Me reí. Recordé aquel momento perfectamente. Retiré el
plato de la tosta, apoyé los codos sobre la mesa y reposé la barbilla en mis
manos. No dije nada, solo la miré.
—Todo fue de mal en peor y, sí, a mis 39 la bañé por
primera vez y creo sinceramente que no me correspondía hacerlo, o no por
demencia. Que se hubiera caído, vale. Que tuviera un cáncer y la quimio la dejara
sin fuerzas para hacerlo sola, vale. Pero, ¿por demencia?, ¿en serio? ¡Eooooo!
¡Hola! Tengo 39 años, una mujer joven, que decide ser soltera y sin hijos para
disfrutar de una larga independencia, porque me corresponde por edad. Me
corresponde, Elvi. ¡Me corresponde, coño! —Dio un golpe en la mesa que hizo que
me sobresaltara—. Ahora tengo 41 y llevo dos años viviendo con ella, con una
vida hipotecada. ¿Y sabes por qué?, porque mi madre quiso cumplir un deseo, y…
Mira, Elvira, mira… los hijos no son deseos, ¿sabes?, no lo son. Deseos son los
que escribes en la lista de Amazon. Esos son los deseos, ¡esos son los putos
deseos!
Alargué la mano y le agarré la muñeca.
—Alba…
—Perdona, perdóname, es que estoy sobrepasada. Lo siento…
¿Tienes un kleenex?
Inmediatamente busqué en mi bolso. Saqué el pequeño
paquete de pañuelos de papel y se lo ofrecí.
—Nadie sabe cuánto va a durar esto —dijo mientras se
sonaba la nariz—. ¿Un año? ¿Dos? ¿Cuatro? ¿Diez? Elvira, ella no está mal,
solamente ha perdido la cabeza. No sabe quién soy, no sabe quién es ella, no
sabe quiénes son sus cuidadoras, no sabe que tiene que comer, no sabe que tiene
caca en el pañal, no sabe nada, es un bebé otra vez. Es un bebé de 86 años. ¿En
eso nos vamos a convertir, Elvira? Después de todo una vida vamos a terminar
cagándonos encima y repitiendo 50 veces al día ‘tápame los pies, que tengo
frío, Ricardo’. ¡Vete a saber tú quién coño es Ricardo!

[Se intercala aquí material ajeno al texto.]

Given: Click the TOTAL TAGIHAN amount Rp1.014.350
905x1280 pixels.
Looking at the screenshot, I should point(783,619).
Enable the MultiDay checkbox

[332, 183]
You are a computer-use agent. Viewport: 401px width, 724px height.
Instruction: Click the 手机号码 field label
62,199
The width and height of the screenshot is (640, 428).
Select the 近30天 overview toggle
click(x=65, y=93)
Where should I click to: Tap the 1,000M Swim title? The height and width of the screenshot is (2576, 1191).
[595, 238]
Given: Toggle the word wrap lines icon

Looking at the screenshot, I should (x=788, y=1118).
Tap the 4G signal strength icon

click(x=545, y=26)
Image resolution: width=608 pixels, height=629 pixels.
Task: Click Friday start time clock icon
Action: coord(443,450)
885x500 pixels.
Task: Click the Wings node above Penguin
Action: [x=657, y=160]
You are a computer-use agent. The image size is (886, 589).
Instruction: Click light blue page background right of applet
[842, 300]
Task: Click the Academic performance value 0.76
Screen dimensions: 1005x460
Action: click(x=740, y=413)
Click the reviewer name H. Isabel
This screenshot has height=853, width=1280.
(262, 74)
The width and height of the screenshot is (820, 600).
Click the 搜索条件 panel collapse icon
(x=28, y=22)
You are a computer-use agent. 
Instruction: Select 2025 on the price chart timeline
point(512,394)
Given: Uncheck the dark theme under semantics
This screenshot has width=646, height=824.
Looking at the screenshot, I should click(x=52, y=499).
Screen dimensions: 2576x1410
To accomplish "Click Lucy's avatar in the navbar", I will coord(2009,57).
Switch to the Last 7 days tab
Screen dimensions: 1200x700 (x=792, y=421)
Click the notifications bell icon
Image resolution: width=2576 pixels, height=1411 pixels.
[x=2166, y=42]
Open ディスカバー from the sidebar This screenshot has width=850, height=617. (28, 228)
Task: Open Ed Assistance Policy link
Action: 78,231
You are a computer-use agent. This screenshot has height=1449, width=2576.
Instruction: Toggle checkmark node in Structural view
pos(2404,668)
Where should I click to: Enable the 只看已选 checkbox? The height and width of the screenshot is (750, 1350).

No quise pero me reí, ella también.
—Es lo que somos, Elvi, un cerebro que tiene los días
contados y como nos falle se acabó nuestra dignidad. Por lo menos ni tú ni yo
torturaremos a nuestros hijos a que lo vean. Deberemos encontrar a ese tal Ricardo
para que nos tape los pies y nos limpie el culo. —Rompimos a reír. Bebió algo
más de café y con serenidad dejó la taza en la mesa—. Cada día al despertarme,
me quedo unos segundos inmóvil en la cama, deseándolo. Sí, como ella cuando
tenía 45 años y se creía una mujer rompedora por quedarse embarazada estando soltera
y siendo tan mayor. Mi madre siempre a contracorriente, qué mujer, ¿verdad?, qué mujer... Pues yo también, Elvi,
me despierto y lo deseo en silencio, desde la cama, mirando a la pared. Lo
deseo, lo deseo y lo vuelvo a desear con fuerza. Y luego me levanto y lo
primero que hago es ir a su habitación y comprobar si sigue respirando. Y
sigue, claro que sigue respirando y el mundo se me cae encima, Elvi… se me cae
encima, porque no lo soporto más. Porque no es mi responsabilidad haber sido su deseo... Porque... porque qué cosas, ¿eh?, su deseo fue darme la vida y ahora el mío es
quitársela, ¿en qué me convierte eso?, ¿eh?, dime, ¿en un monstruo?
Estiré la mano sobre la mesa, le acaricié la suya.
—No llores, Alba, no llores, porque todos somos
monstruos, y ellos lo fueron primero.